Attributes and objects represent two distinct types of generative factors that differ in how they combine to form valid scenes (see Fig.1). Each attribute factor appears exactly once in a scene (e.g., a face has only one nose), whereas multiple instances of object factors can appear independently (e.g., varying numbers of cars on a road).

Inspired by this, we formulate those ‘valid’ compositions as mixing strategies and achieve disentanglement by ensuring that composite images generated through these mixing strategies appear realistic.

W2/W6/Q2. Comparison to weakly-supervised method.

We thank for pointing out the relevance of weakly-supervised (WS) disentanglement methods.

Indeed, there is a line of work that addresses disentangled representation learning through weak supervision [1, 2]. A typical approach utilizes observation pairs that share a certain number of factors of variation (FoV). For instance, [2] assumes we are given paired observations for which some (but not all) FoV have the same values. Such additional knowledge from weak supervision has shown effectiveness in identifying the underlying Fov.

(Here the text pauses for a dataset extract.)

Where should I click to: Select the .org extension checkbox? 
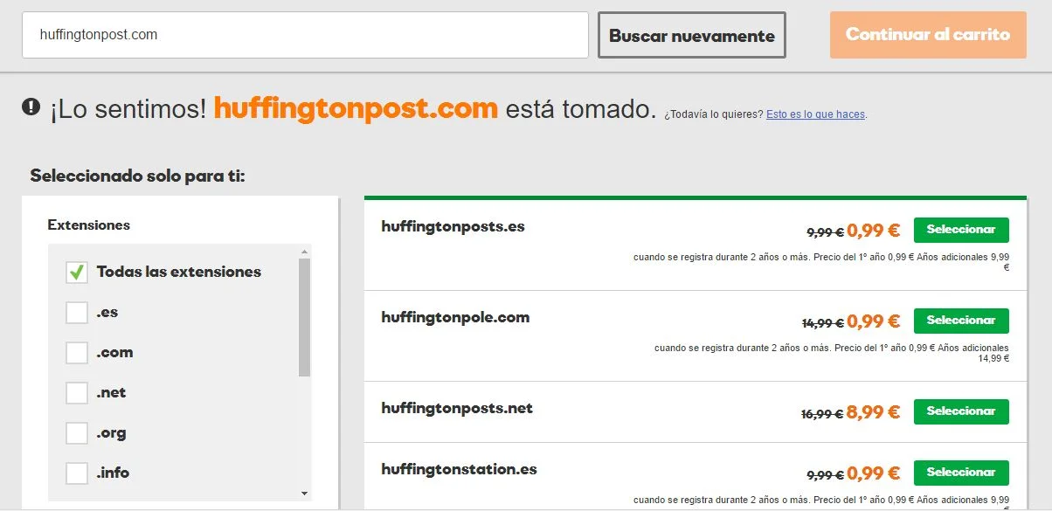77,433
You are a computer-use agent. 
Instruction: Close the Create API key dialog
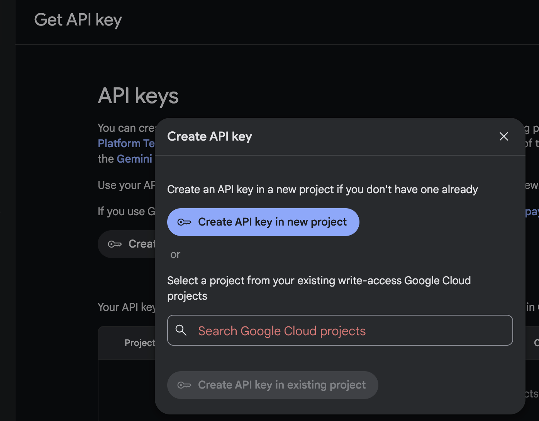tap(503, 136)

Meanwhile, WS methods are not always useful, since such observation pairs are often hard to obtain, e.g., finding two people with identical eyes or nose. Thus, significant research efforts are focusing on the more challenging unsupervised setting of disentangled representation learning, which is our main scope. Note that, as [3] propose that purely unsupervised learning of disentangled representations is infeasible, many recent works design and utilize inductive biases for each underlying factor of variation(FoVs). While these inductive biases are mostly factor-specific and non-compatible with each other, our main contribution is a common framework that can handle various FoVs.

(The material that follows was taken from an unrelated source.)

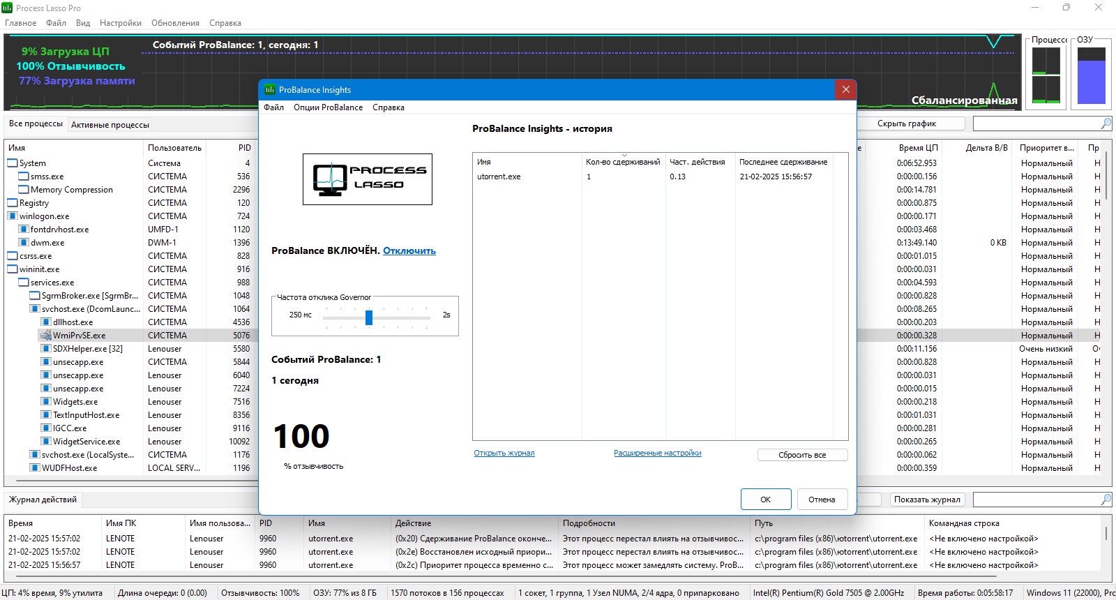
Task: Click the Сбросить все button
Action: [x=802, y=455]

Nevertheless, the relationship between our method and WS approaches and the application of our method to the WS setting seems to be an interesting direction. In the current version, our method is not directly compatible with WS methods, since objective functions of those methods are mostly restricted to VAE formulations. Thus, designing a more general approach, in terms of model or loss, for the WS setting is needed. However, we think this is out of scope in the current paper and leave it as future work.

[1] Weakly Supervised Disentanglement with Guarantees, ICLR20
[2] Weakly-Supervised Disentanglement Without Compromises, ICML20
[3] Common assumptions in the unsupervised learning of disentangled representations, ICML19

W3/Q1. Clarification on "object-disentanglement" and "object-centric learning".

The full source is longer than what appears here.